Document extract:
One of the main discussion and project topics is the inequality of Arab and Druse women in the workforce and in politics.
“Arab women have traditionally been confined to home and have not had the chance to get a good education in order to obtain better jobs,” she says. “For example, in my generation there was no high school in Fureidis, and many people – especially women – could not leave the village and go to larger towns to study. But now there is a good high school, and after graduating, students can go on and study in places like Beit Berl Teachers College, to Tel Aviv and even abroad. We have a woman doctor and a lot of lawyers. There is now a lot of advancement in the career fields and women don’t exclusively stay at home as was customary before.”
To add credibility to Mahameed’s contention that Arab women have not had enough opportunities to become better educated, as well as find suitable employment, a 2007 survey carried out by Kayan, the feminist organization for Arab women, had a lot to do with dispelling theories espoused by Finance Minister Yuval Steinitz regarding why fewer Arab women are found in the workforce.
Steinitz had stated that low percentages of Arab women in the workforce were largely due to “cultural and traditional barriers to seeking employment.” The Kayan survey, carried out in 11 Arab towns and villages in the Galilee and the “triangle,” found that the public-transportation system to these communities is much poorer than to Jewish communities, thus preventing many women from being able to travel to school and work. In addition, there are only 14 branches of the Employment Institute in Arab-populated areas, as well as inadequate day-care services for children.
Traditional Arab culture with respect to women being free to leave their homes to study or work – and particularly, to join women’s activist groups – is still somewhat of a factor, however. An example of this was when Mahameed became a member of the SHIN organization, the Israeli Movement for Equal Representation of Women. She says she had to receive the consent of her husband, Subhi, to join SHIN, which later became the partner organization for empowering women in Fureidis and other communities. SHIN and other women’s organizations have enabled her, she says, to encourage her three children to acquire a higher level of education, thus opening up better career opportunities.
“I have a daughter and two sons. My daughter, Faten, 31, is a high-school teacher in Jisr e-Zarka. My oldest son, Shukri, 29, is a technician at Bezeq International; and my second son, Muhammad, 26, has just completed his studies in health sciences at the Wingate Institute, near Netanya. Students in the Maki Namir High School in Fureidis are getting high grades for the third consecutive year,” says Mahameed, who began her own studies at a somewhat more advanced age. She now has a bachelor’s degree in anthropology.
However, she explained that although there has been marked improvement with regard to education, employment remains problematic, as does women’s involvement in politics. “Forty percent of the revenues in my municipality go toward education. But despite this, there is still high unemployment among trained Arab women – especially teachers – who cannot find positions because Jewish schools will not hire them,” she says.
“Arab women are still not involved with politics. Ours is still the Arab-family society – the hamula, or clan. This is not what I choose. There are women, for example, who work in Arab municipalities like Fureidis, but not in positions of authority,” she adds.

Source data:
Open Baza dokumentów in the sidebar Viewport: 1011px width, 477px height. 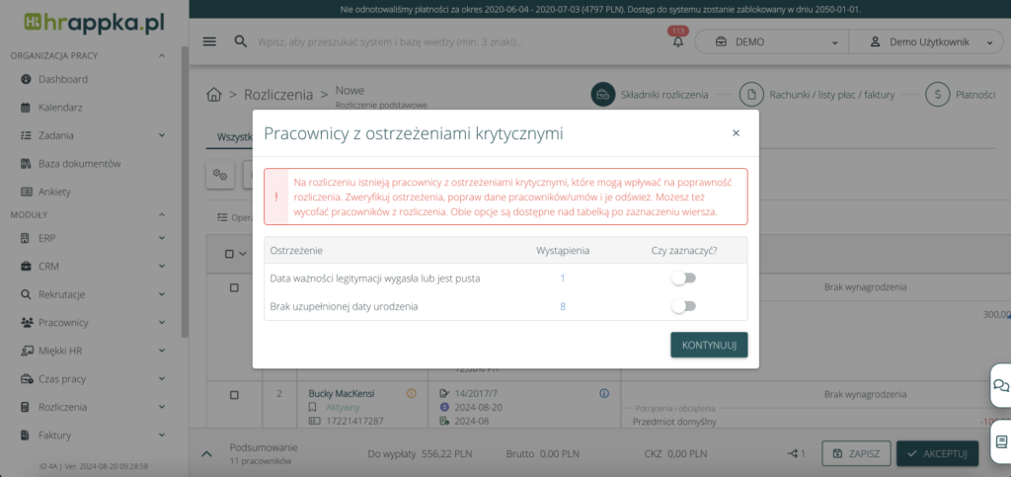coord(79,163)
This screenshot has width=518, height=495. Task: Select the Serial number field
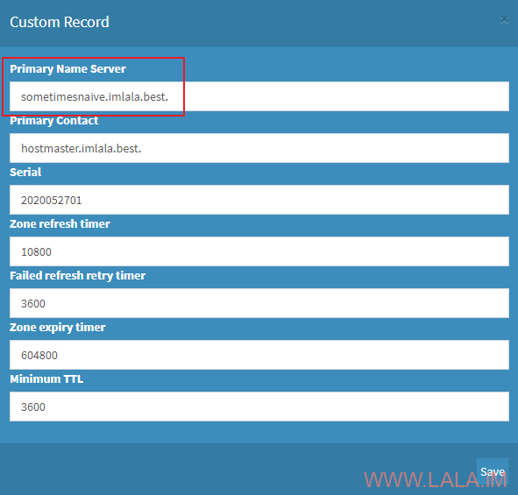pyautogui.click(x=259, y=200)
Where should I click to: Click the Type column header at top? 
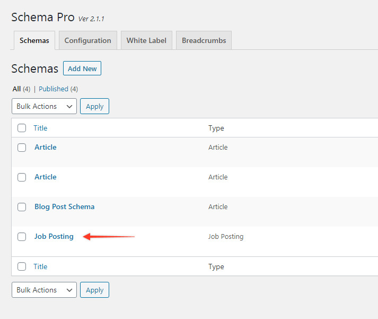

Short task 1: According to the article on Arab women's inequality, how many branches of the Employment Institute are located in Arab-populated areas?
Short task 2: In the article on Arab women's inequality, turn the paragraph beginning "Steinitz had stated" into a short bulleted list that keeps its main facts.
Short task 3: Pick up the article on Arab women's inequality after its final paragraph and write the next part.

Final answer 1: There are only 14.

Final answer 2:
- Steinitz attributed the low percentage of Arab women in the workforce largely to "cultural and traditional barriers to seeking employment."
- The Kayan survey covered 11 Arab towns and villages in the Galilee and the "triangle."
- It found that public transportation to these communities is much poorer than to Jewish communities, which keeps many women from traveling to school and work.
- Only 14 Employment Institute branches operate in Arab-populated areas.
- Day-care services for children are inadequate.

Final answer 3:
STATISTICS FROM the Employment Institute show that only 3% of civil-service jobs are held by Arab women, even though the civil service is one of the largest employers of women in Israel. Arab women make up about 10% of the country’s population.
Aside from the issues of education and employment for Arab women to enable them to have better opportunities, Mahameed says she feels that the organizations she is involved with are very important with respect to seeking ways to bridge the gaps of misunderstanding among peoples of different faiths and ideologies, and bring them closer together.
One of these, a Jerusalem based NGO called TRUST-Emun, is committed to building mutual trust and understanding through one-on-one programs and activities – especially women-led activities. TRUST-Emun’s Executive Director, Elana Rozenman, says that she has great admiration for women like Mahameed who have been able to encourage many Arab and Druse women to learn Hebrew, study and acquire skills that enable them to either find work outside their communities or start a business. “They get out of their homes and into the work environment; and as such they become powerful role models,” says Rozenman.
In addition to being involved in interfaith organizations in Jerusalem and elsewhere, Mahameed has created a women’s center in Fureidis, known as the Hagar and Sarah Peace Center for Women’s Activity, which her husband built on the first floor of their three-level home and helped her establish.
“My husband established the center in Fureidis at his own expense,” she says. “Many Druse, Jews and Christians come to Fureidis to attend sessions. I also take them for a tour in the town.”
She adds that busloads of people arrive from all over the country, and from abroad, for sessions from March until August. “There are between 50 and 100 people attending each time. We give them a meal and sleeping accommodations, and conduct talks within a circle about what is happening in the country, as well as in our village,” she says.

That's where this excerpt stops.